Oh lord, based on the responses ALF got (I was gonna pick him, too)......

*MORK!*

If I am correct, Mork & Mindy was the third of 3 camp 70's shows to take place in my state of residence (heh, city even).  I know none of you can agree with me that Squiggy was an alien, so I'm going with Mork.


----------



## Dru (Sep 7, 2001)

I use'd to love Mork!!!!


----------



## Morrigan (Sep 8, 2001)

That's funny, cuz I use to love Q!

Ahhh, TNG.  Those were the days.


----------



## Neo (Sep 8, 2001)

Has to be Odo for me....

Loved his character


----------



## Annette (Sep 9, 2001)

Hi Neo 


Odo was pretty cool towards the end of the series when he fell in love with Kira Nerys.


annette


----------



## BAYLOR (Jul 3, 2020)

The Predator.


----------



## Guttersnipe (Jul 25, 2020)

Daleks ftw


----------



## Rodders (Jul 26, 2020)

So many. My favourites are The Doctor, Chewbacca, Spock, Kosh Nanarek, G’Kar, Londo, Aeryn Sun, Pilot, Scorpius, Ka D’Argo, Dominar Rigel XVI, Daleks to name a few.
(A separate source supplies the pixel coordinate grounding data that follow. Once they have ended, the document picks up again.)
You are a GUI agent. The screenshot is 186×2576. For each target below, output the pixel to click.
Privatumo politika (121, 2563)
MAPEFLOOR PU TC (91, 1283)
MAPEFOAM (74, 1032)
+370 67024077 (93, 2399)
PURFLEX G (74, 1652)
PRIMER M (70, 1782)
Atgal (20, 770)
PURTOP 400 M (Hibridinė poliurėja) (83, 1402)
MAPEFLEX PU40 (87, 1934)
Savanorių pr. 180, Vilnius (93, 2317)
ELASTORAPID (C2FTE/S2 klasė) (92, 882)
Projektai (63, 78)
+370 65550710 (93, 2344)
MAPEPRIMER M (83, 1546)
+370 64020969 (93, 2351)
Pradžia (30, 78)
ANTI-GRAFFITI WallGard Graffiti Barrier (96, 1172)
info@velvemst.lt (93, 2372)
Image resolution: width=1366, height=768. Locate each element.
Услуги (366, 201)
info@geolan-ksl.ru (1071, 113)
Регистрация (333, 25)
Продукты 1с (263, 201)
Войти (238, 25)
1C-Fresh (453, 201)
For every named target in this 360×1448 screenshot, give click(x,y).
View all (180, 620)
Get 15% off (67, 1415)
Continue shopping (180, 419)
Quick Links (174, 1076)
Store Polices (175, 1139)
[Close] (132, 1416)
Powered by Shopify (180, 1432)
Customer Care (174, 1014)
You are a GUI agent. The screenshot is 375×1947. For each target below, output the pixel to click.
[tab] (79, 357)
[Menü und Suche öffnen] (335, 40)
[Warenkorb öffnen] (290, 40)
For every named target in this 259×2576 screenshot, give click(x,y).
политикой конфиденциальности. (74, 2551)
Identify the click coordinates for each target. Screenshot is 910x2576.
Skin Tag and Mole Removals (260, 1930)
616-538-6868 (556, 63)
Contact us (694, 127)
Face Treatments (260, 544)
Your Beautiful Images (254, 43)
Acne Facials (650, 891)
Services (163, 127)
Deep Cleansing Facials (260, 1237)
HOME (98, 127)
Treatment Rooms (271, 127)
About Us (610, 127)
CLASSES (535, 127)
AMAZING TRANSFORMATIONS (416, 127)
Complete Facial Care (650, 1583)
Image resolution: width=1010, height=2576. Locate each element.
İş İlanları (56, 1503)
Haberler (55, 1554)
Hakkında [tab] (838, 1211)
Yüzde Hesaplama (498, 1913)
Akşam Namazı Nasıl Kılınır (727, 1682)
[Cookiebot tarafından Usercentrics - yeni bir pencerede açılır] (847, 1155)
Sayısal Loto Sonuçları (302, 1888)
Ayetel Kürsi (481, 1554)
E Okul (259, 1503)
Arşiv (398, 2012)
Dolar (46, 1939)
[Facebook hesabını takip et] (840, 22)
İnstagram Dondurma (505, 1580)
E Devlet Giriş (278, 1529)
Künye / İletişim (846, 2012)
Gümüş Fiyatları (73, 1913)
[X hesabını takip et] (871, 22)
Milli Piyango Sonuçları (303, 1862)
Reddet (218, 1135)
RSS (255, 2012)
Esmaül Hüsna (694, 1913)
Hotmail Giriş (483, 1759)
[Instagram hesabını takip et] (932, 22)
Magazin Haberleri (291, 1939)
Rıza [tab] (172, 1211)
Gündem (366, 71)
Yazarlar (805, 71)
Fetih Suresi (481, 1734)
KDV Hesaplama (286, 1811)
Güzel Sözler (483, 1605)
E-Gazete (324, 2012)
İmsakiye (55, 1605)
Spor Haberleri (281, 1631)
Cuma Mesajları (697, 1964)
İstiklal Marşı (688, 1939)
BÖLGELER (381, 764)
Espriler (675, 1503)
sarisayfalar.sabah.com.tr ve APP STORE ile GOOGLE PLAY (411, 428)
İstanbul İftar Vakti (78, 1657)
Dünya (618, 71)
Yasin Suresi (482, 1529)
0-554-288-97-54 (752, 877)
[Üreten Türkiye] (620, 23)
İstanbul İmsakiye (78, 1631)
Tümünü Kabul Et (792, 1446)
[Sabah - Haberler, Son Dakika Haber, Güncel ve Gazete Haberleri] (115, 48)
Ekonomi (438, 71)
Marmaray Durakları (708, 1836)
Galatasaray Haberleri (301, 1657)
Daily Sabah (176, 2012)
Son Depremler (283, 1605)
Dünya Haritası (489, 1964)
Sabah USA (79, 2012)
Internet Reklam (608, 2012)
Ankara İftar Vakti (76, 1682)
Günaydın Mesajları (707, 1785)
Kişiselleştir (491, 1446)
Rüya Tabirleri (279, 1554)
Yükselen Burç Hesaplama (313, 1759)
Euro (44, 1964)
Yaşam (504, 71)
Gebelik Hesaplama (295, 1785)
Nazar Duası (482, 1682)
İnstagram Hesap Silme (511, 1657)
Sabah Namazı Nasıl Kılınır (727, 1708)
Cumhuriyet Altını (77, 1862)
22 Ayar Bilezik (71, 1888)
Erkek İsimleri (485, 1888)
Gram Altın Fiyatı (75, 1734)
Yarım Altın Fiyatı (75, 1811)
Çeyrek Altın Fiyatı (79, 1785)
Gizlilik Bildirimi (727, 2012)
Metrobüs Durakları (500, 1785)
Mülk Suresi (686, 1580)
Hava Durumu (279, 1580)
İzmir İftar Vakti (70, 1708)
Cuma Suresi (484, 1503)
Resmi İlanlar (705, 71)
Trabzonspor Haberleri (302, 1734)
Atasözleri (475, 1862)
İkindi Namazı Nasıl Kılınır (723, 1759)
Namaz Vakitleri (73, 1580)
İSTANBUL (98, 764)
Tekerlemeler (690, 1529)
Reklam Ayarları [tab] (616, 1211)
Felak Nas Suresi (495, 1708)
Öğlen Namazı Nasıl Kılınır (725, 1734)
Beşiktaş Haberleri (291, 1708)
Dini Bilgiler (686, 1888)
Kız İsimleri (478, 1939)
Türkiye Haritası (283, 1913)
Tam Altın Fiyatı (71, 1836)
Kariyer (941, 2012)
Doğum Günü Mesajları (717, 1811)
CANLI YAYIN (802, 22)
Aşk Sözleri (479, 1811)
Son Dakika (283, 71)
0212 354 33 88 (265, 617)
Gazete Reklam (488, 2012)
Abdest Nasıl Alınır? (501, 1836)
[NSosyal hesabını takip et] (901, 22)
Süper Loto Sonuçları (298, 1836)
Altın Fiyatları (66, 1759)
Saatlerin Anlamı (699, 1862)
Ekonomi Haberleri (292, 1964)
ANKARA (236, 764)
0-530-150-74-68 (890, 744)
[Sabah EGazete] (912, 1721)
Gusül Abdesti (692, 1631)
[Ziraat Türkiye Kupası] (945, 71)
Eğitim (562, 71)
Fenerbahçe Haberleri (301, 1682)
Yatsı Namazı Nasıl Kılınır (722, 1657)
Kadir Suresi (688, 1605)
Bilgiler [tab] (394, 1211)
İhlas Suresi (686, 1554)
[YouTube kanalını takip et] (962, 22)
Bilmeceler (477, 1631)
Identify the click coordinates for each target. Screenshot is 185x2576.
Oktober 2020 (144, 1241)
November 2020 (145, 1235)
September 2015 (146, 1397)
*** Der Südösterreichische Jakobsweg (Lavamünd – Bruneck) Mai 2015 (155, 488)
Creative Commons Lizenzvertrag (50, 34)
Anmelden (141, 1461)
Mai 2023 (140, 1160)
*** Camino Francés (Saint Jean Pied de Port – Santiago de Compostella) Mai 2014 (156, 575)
Oh, and the Xenomorph, of course.

If I had to pick a single one. It’d probably be G’Kar. Wonderfully portrayed by Andreas Katsulas. His character went through so much in his story arc. There are few who went through as much as he did.


----------



## F.J. Hansen (Sep 5, 2020)

Moya and Pilot from FarScape. These two characters are what initially drew me to the series. I love their symbiotic relationship, and I love the idea of a living, thinking spaceship.


----------



## paranoid marvin (Sep 5, 2020)

Definitely Dark Helmet for me; so many funny moments. Ford Prefect is a close second.


----------